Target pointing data
____

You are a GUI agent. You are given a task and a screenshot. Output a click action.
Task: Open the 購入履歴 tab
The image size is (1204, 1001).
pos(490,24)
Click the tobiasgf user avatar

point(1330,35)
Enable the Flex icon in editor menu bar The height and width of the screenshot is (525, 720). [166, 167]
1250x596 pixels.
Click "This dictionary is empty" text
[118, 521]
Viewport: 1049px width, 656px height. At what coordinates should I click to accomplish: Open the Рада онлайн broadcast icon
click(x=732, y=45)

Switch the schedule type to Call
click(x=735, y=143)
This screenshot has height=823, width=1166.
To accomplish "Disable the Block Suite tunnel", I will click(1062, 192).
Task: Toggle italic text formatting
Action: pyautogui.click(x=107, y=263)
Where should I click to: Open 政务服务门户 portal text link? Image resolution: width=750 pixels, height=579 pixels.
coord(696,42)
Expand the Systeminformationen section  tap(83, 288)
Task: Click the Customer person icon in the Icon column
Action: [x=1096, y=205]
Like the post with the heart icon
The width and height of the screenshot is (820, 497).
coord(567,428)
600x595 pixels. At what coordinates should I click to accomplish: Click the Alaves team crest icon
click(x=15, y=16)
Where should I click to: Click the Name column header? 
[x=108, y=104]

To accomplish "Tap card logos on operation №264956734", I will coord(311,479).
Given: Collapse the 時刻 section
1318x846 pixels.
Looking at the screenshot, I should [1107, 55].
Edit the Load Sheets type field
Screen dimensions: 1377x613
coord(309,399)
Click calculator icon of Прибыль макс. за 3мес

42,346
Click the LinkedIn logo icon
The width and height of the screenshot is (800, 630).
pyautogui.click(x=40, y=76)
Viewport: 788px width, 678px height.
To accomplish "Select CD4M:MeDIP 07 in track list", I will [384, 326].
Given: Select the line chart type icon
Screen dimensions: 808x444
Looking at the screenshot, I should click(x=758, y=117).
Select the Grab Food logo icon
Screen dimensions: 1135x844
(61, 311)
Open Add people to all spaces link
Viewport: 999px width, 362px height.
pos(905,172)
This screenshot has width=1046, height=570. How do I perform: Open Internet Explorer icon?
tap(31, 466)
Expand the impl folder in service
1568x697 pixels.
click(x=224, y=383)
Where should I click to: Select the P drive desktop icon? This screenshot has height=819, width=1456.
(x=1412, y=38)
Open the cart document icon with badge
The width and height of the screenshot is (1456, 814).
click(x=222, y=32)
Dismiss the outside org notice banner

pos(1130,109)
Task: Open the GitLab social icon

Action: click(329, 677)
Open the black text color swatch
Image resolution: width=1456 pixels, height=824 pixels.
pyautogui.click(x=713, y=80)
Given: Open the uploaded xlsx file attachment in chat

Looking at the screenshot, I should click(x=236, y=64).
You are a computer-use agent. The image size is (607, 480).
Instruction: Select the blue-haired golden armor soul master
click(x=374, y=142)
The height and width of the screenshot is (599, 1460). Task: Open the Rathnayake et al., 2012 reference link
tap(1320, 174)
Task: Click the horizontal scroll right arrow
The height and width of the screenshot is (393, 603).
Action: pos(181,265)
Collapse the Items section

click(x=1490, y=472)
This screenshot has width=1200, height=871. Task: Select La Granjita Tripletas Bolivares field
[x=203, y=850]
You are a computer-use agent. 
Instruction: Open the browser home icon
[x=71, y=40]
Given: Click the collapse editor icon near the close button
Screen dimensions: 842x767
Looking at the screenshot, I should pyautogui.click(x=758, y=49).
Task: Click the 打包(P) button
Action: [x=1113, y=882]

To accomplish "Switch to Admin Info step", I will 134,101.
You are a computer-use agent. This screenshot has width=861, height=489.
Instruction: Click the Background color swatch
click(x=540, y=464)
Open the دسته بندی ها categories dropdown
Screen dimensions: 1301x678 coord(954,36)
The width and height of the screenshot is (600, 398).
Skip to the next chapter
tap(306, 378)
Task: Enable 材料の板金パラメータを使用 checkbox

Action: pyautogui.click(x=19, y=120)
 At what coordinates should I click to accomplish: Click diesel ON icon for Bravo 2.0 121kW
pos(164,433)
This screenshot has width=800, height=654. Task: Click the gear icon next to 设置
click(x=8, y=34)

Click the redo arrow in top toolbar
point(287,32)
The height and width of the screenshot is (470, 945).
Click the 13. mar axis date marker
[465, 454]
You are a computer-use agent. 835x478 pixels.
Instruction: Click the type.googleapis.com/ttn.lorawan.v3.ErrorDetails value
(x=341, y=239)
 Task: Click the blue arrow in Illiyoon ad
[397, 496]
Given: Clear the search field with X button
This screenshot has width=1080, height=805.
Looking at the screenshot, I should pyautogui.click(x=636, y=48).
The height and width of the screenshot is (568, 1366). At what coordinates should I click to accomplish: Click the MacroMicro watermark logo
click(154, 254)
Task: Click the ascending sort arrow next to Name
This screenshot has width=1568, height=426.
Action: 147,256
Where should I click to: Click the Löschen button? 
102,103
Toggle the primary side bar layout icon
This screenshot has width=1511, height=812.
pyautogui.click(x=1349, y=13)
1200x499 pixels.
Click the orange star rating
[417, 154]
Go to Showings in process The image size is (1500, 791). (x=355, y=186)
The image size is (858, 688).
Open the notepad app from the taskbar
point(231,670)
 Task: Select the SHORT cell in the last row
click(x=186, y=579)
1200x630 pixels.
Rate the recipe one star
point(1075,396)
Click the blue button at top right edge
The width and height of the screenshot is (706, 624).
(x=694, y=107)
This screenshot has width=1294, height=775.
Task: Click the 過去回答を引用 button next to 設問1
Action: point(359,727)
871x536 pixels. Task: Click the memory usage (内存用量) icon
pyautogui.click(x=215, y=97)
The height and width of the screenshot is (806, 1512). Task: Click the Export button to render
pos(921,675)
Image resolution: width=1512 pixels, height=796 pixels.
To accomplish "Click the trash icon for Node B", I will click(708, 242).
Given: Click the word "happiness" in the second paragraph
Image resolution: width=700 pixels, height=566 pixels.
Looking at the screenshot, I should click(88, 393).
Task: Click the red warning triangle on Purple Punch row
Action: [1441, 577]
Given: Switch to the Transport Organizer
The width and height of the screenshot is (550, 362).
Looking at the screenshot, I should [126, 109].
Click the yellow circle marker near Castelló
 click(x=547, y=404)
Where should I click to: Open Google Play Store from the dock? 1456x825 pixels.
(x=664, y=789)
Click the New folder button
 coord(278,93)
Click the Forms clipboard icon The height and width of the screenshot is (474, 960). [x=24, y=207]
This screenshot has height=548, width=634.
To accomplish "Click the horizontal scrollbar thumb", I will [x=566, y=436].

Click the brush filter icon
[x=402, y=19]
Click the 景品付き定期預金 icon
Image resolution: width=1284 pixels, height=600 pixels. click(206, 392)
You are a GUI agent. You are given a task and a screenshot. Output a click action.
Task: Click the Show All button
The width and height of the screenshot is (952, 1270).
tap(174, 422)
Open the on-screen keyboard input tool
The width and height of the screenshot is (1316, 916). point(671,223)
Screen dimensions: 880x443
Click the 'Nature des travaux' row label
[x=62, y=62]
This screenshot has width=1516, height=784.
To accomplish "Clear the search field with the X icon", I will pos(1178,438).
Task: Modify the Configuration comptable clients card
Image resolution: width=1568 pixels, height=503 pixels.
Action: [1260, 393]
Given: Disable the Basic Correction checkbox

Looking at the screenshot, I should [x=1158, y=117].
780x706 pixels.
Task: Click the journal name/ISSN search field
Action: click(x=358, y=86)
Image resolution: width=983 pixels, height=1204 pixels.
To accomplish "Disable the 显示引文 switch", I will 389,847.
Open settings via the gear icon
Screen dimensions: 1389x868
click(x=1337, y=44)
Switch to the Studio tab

____

> **THE REQUEST**:
Please count the lines of the data above that contain the word "field", and give only the number.

> **RESPONSE TO THIS EXERCISE**:
5